Fifty-eight persons, representing development and construction entities from throughout the region, provided their contact information upon arrival, and the City has already posted PDFs of the lists on its website.
The format of the meeting was straightforward, a welcoming by Mayor David Tarter and presentations by Dr. Jones on the school component – either the renovation or construction of a new high school with a 1,500 student capacity and expansion of the middle school – and City Manager Wyatt Shields on the 10.38 acres that can be commercially developed.
“There was obviously a very high level of curiosity and interest from the development community,” Ed Novak, who has been involved for 15 years in development in Falls Church, said about the meeting. It was well-attended and the participants wanted to see if you can fit all the sardines into the can and still get $100 million in value from the project.”
Shields told the group that a study was done showing that the enhanced two schools, all their athletic fields, 500 parking spaces and ample bus parking spaces for school use, and 10.38 acres of commercial development can, indeed, fit on the site, on the proviso that the high school’s footprint is much smaller than it now is (implying a new school of four or more stories in height).

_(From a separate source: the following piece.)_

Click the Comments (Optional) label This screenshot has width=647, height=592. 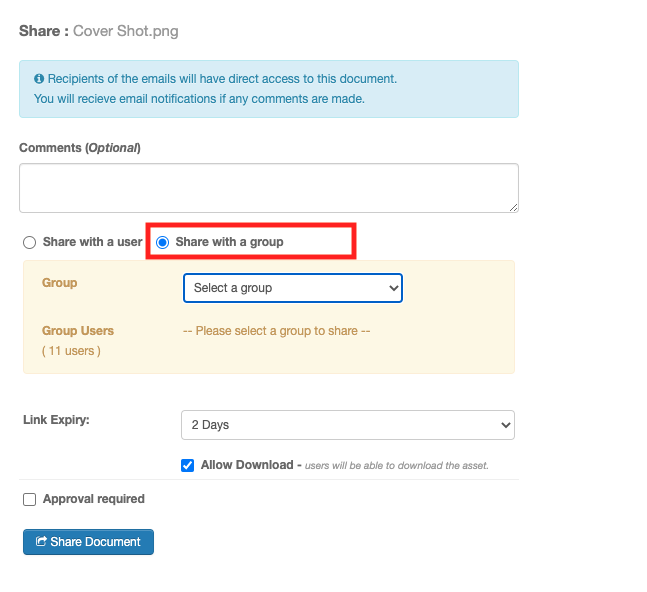pos(80,148)
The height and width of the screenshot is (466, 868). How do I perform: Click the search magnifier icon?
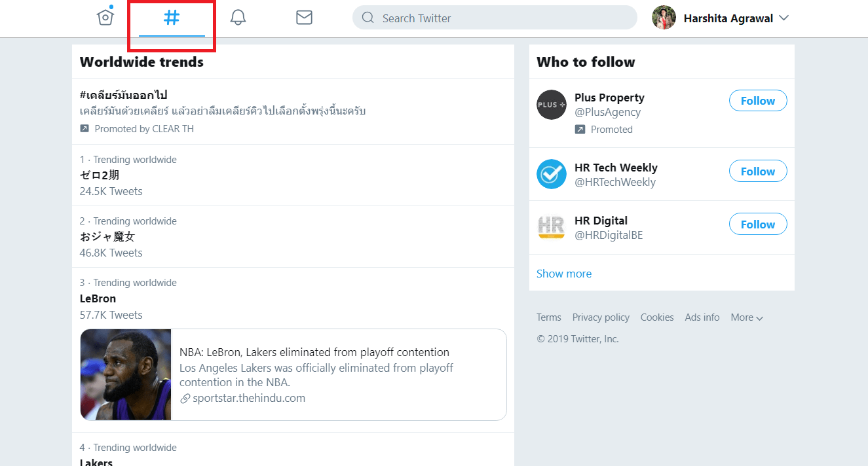coord(368,18)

While there were many questions at the meeting, developers have until September 23 to submit questions in writing, and the deadline for submission of a formal conceptual proposal will be October 30. A shortlist of finalists will be announced in December and the deadline for a detailed response will be next March. Public hearings on the detailed proposals will occur next April and the selection of a preferred proposer will be announced next June.
A finalized comprehensive agreement is scheduled to occur in November 2016, combined with a public referendum, and a bond sale and a notice to proceed will occur in December 2016.

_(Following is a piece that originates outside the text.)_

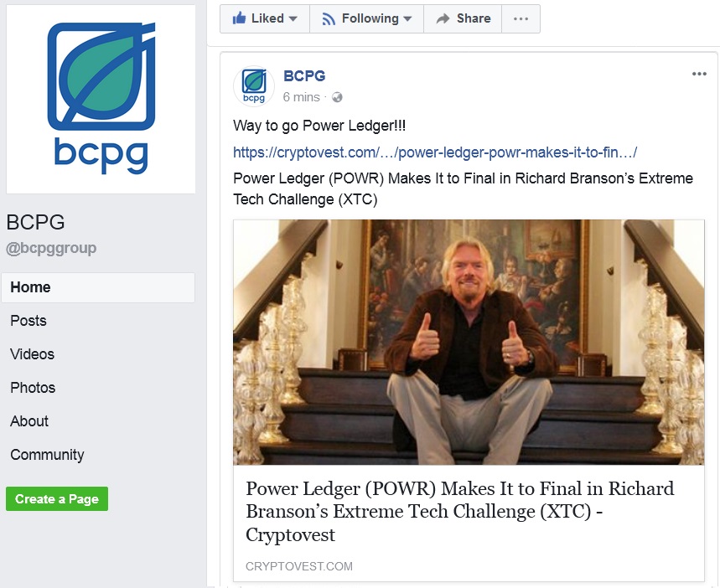Click the BCPG page name in post header
720x588 pixels.
[x=304, y=75]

Jones suggested that developer partnerships may be formed to get all the work done, as there are specialists in school construction and specialists in commercial development, but often they are not the same.

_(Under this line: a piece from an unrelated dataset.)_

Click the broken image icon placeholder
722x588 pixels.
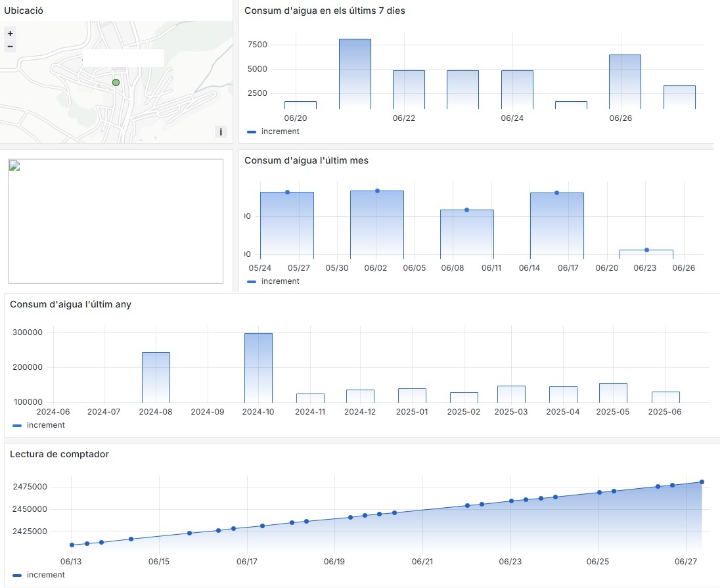coord(14,166)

Two representatives from Clark Construction, the mega-developers who made an unsolicited proposal to the City earlier this year that the City and schools decided to pass on, were present Tuesday, as well as Stefan Gassner from Rushmark Properties, a major component of the Harris Teeter-anchored large mixed use building going up in the 300 block of W. Broad St. However, other familiar names in Falls Church development projects, with the exception of Novak, were not present.
In the scope of work for the school construction, Jones emphasized “attention to the academic wing” over athletic fields and other amenities, including learning spaces, the schools’ STEAM (science, technology, engineering, arts and math) programs, learning pods, connections to the outside community, community spaces, green spaces, collaborative learning, hands-on involvement, student-teacher interaction and tecnology savvy.
The athletic spaces, she said, should be for both community and school use, and should include an indoor practice facility.
In presenting the scope of work for the 10.38 acres of commercial, Shields said the RFP does not stipulate where the commercial component should go onto the site, whether up by the West Falls Church Metro station or down closest to the intersection of Haycock and W. Broad.
He said the proposals should maximize the financial value of the property to the City and School Board, including maximizing the net fiscal impact to the City through high-quality commercial uses. They should feature outstanding design, exemplary architecture, pedestrian and bicycle friendly streets with effective transportation improvements for access to, from and through the site, lively public and commercial spaces with a “sense of place,” and environmentally sustainable buildings and infrastructure.
Most developers seemed to prefer the Haycock-Broad end of the site for its visibility on the Route 7 corridor and the possibility of a link-up with Federal Realty which owns the outdated strip mall on the other side of the street.
The project is proceeding under the terms of the Public-Private Educational Facilities and Infrastructure Act of 2002.
A walking tour of the site concluded Tuesday’s meeting, which lasted for two hours.